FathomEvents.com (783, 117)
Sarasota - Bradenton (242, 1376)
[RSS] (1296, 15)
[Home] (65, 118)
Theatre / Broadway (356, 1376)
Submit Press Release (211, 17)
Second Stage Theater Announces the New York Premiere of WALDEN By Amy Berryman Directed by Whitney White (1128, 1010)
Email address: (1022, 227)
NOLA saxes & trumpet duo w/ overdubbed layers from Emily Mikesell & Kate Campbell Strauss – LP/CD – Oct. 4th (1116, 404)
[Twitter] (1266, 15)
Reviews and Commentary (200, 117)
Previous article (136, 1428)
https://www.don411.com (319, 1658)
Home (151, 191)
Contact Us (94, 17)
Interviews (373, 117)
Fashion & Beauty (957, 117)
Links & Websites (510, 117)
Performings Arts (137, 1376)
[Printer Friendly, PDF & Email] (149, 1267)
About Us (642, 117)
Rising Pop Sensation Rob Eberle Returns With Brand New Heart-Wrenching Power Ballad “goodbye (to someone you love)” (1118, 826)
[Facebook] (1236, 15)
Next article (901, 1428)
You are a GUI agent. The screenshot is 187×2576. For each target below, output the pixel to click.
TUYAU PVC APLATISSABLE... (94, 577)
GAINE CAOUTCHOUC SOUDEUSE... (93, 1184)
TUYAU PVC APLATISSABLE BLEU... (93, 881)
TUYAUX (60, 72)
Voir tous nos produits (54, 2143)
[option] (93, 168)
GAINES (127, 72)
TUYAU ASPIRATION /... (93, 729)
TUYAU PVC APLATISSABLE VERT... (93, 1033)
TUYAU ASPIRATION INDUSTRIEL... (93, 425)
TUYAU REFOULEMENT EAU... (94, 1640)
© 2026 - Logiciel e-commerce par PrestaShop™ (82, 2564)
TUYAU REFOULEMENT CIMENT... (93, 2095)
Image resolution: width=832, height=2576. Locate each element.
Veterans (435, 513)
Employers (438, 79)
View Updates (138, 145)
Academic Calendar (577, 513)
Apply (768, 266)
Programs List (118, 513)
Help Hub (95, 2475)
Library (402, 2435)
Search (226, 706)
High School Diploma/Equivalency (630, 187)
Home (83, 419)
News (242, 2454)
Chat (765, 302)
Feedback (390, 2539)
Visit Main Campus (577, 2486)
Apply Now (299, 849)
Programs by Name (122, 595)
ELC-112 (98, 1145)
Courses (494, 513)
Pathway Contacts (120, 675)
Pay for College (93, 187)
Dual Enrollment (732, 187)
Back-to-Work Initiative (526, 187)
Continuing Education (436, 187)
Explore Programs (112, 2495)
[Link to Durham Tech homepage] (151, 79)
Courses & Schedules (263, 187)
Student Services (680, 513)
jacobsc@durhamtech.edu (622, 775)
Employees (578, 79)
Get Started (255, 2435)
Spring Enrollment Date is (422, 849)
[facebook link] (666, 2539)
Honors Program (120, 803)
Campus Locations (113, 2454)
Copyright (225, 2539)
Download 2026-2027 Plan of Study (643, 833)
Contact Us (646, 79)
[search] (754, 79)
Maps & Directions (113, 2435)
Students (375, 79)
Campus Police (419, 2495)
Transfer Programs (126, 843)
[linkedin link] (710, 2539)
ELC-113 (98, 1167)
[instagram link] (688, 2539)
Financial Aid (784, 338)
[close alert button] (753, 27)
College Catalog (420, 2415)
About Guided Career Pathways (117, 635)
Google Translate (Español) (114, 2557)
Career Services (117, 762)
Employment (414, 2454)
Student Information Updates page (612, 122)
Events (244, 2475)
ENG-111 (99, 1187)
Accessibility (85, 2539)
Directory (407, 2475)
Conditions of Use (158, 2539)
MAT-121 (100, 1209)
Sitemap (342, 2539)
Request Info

Work item>
Transcribe each line of the data above, unaltered, from the one where "Chat (765, 302)" appears to the one where "Student Services (680, 513)" appears, inclusive of both.

Written reply>
Chat (765, 302)
Feedback (390, 2539)
Visit Main Campus (577, 2486)
Apply Now (299, 849)
Programs by Name (122, 595)
ELC-112 (98, 1145)
Courses (494, 513)
Pathway Contacts (120, 675)
Pay for College (93, 187)
Dual Enrollment (732, 187)
Back-to-Work Initiative (526, 187)
Continuing Education (436, 187)
Explore Programs (112, 2495)
[Link to Durham Tech homepage] (151, 79)
Courses & Schedules (263, 187)
Student Services (680, 513)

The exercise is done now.